Could every entry be set down once more, exactly as given?

[Stored records]
%%
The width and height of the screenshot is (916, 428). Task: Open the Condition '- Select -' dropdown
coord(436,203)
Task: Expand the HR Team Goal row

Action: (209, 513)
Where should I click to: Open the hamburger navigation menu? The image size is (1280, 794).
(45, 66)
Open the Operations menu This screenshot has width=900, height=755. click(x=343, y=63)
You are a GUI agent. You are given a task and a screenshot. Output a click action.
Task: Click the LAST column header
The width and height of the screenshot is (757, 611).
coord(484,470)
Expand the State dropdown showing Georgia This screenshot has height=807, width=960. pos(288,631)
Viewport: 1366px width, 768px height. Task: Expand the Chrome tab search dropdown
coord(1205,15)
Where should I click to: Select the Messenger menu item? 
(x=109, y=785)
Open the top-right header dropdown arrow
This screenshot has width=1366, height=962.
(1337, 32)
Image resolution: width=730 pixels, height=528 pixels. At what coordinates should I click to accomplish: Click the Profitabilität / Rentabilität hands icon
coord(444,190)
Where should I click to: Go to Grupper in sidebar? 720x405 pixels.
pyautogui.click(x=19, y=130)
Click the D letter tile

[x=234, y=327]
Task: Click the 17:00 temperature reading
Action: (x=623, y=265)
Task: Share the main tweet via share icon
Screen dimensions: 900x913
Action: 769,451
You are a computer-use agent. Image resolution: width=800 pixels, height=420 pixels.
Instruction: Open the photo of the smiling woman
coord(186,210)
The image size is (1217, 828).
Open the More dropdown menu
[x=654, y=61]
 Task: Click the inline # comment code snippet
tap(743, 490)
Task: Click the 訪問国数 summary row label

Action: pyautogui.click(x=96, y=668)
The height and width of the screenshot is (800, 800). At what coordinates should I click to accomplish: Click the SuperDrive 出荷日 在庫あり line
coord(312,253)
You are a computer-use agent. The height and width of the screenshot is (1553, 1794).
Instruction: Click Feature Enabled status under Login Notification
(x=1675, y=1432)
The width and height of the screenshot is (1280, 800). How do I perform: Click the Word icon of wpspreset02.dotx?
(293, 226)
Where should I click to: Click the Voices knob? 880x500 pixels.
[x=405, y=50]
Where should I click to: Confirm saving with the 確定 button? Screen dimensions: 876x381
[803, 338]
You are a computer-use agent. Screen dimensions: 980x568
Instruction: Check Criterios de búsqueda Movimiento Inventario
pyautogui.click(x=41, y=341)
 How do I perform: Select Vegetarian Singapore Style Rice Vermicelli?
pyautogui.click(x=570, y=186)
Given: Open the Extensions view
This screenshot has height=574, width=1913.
%%
> [Reply]:
The width and height of the screenshot is (916, 428). Task: Open the Condition '- Select -' dropdown
coord(436,203)
Task: Expand the HR Team Goal row

Action: (209, 513)
Where should I click to: Open the hamburger navigation menu? The image size is (1280, 794).
(45, 66)
Open the Operations menu This screenshot has width=900, height=755. click(x=343, y=63)
You are a GUI agent. You are given a task and a screenshot. Output a click action.
Task: Click the LAST column header
The width and height of the screenshot is (757, 611).
coord(484,470)
Expand the State dropdown showing Georgia This screenshot has height=807, width=960. pos(288,631)
Viewport: 1366px width, 768px height. Task: Expand the Chrome tab search dropdown
coord(1205,15)
Where should I click to: Select the Messenger menu item? 
(x=109, y=785)
Open the top-right header dropdown arrow
This screenshot has width=1366, height=962.
(1337, 32)
Image resolution: width=730 pixels, height=528 pixels. At what coordinates should I click to accomplish: Click the Profitabilität / Rentabilität hands icon
coord(444,190)
Where should I click to: Go to Grupper in sidebar? 720x405 pixels.
pyautogui.click(x=19, y=130)
Click the D letter tile

[x=234, y=327]
Task: Click the 17:00 temperature reading
Action: (x=623, y=265)
Task: Share the main tweet via share icon
Screen dimensions: 900x913
Action: 769,451
You are a computer-use agent. Image resolution: width=800 pixels, height=420 pixels.
Instruction: Open the photo of the smiling woman
coord(186,210)
The image size is (1217, 828).
Open the More dropdown menu
[x=654, y=61]
 Task: Click the inline # comment code snippet
tap(743, 490)
Task: Click the 訪問国数 summary row label

Action: pyautogui.click(x=96, y=668)
The height and width of the screenshot is (800, 800). At what coordinates should I click to accomplish: Click the SuperDrive 出荷日 在庫あり line
coord(312,253)
You are a computer-use agent. The height and width of the screenshot is (1553, 1794).
Instruction: Click Feature Enabled status under Login Notification
(x=1675, y=1432)
The width and height of the screenshot is (1280, 800). How do I perform: Click the Word icon of wpspreset02.dotx?
(293, 226)
Where should I click to: Click the Voices knob? 880x500 pixels.
[x=405, y=50]
Where should I click to: Confirm saving with the 確定 button? Screen dimensions: 876x381
[803, 338]
You are a computer-use agent. Screen dimensions: 980x568
Instruction: Check Criterios de búsqueda Movimiento Inventario
pyautogui.click(x=41, y=341)
 How do I perform: Select Vegetarian Singapore Style Rice Vermicelli?
pyautogui.click(x=570, y=186)
Given: Open the Extensions view
This screenshot has height=574, width=1913.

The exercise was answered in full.